A linda (e quente! Mais de 36ºC) tarde de sol em SP ajudava ainda mais a transformar o cenário da final. Quando a bola rolou, o Flamengo começou melhor, levou perigo. O São Paulo respondeu pouco. E, aos 43’, Pulgar chutou cruzado da direta, a bola passou por Rafael, tocou na trave e voltou para ele, Bruno Henrique, fazer 1 a 0. Será que tudo iria ruir? Mais fantasmas? Mais decepções? Será que a Copa do Brasil era mesmo inconquistável?? De jeito nenhum! Aos 45’+5’, Rodrigo Nestor, o garçom do gol do Maraca, emendou de primeira uma bola rebatida pelo goleiro Rossi. A bola foi no canto do goleiro e explodiu o Morumbi: 1 a 1.

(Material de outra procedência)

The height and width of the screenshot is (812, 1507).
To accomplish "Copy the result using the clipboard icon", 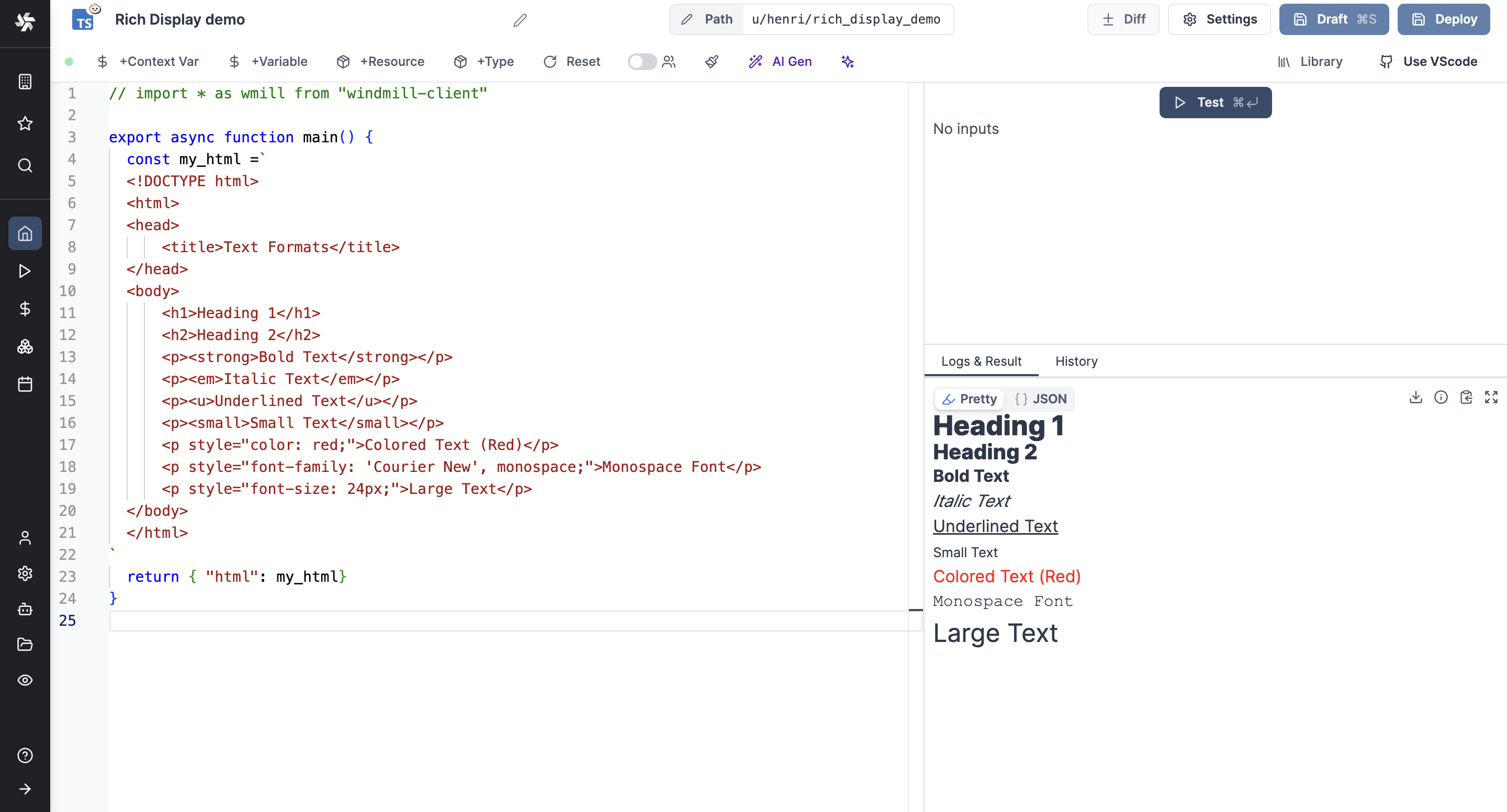I will [x=1467, y=397].
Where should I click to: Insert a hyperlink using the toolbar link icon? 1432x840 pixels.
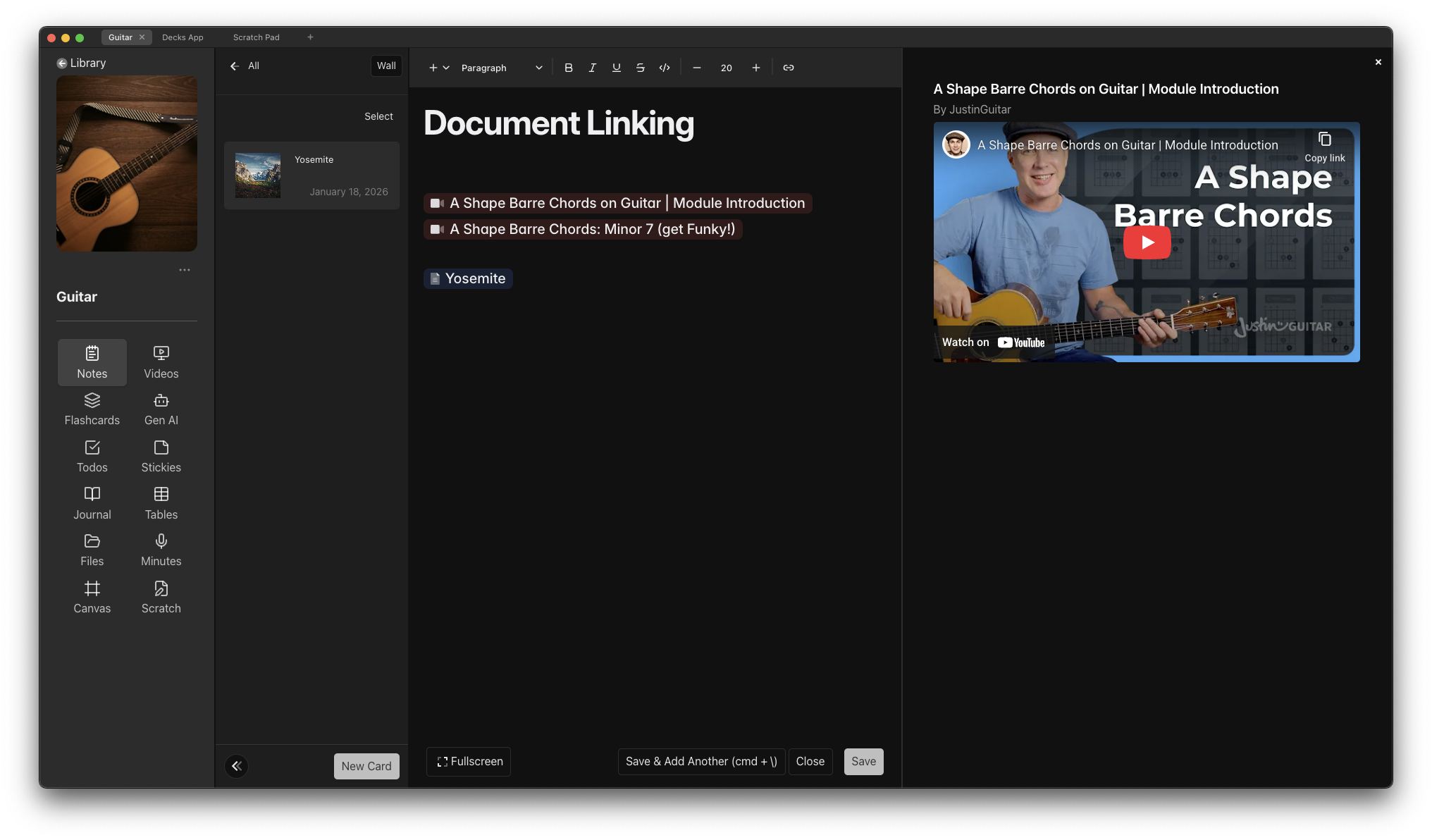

A vantagem voltava a ser tricolor. O Morumbi raiz pulsava de novo, cantava, pressionava. No segundo tempo, o jogo continuou tenso, com o Fla tentando o gol, mas sem organização nem o apetite de outrora. O São Paulo fazia um jogo mais tático, gastando o tempo, impondo velocidade quando preciso. O árbitro ainda deu 10 minutos de acréscimos só para aumentar a tensão e a angústia, mas o São Paulo não deixou o rival lhe assustar. Ali, naquele dia, quem assustava era o tricolor. Ao apito do árbitro, a espera acabou. Depois de 11 anos desde o título da Sul-Americana, o São Paulo voltava a levantar um grande troféu. E conquistava seu primeiro título nacional desde 2008. Sua primeira e sonhada Copa do Brasil após despachar Palmeiras, Corinthians e Flamengo. “Só” isso. Se tinha como uma Copa do Brasil ser inesquecível, de cinema, foi a de 2023. A Copa do Brasil do São Paulo FC.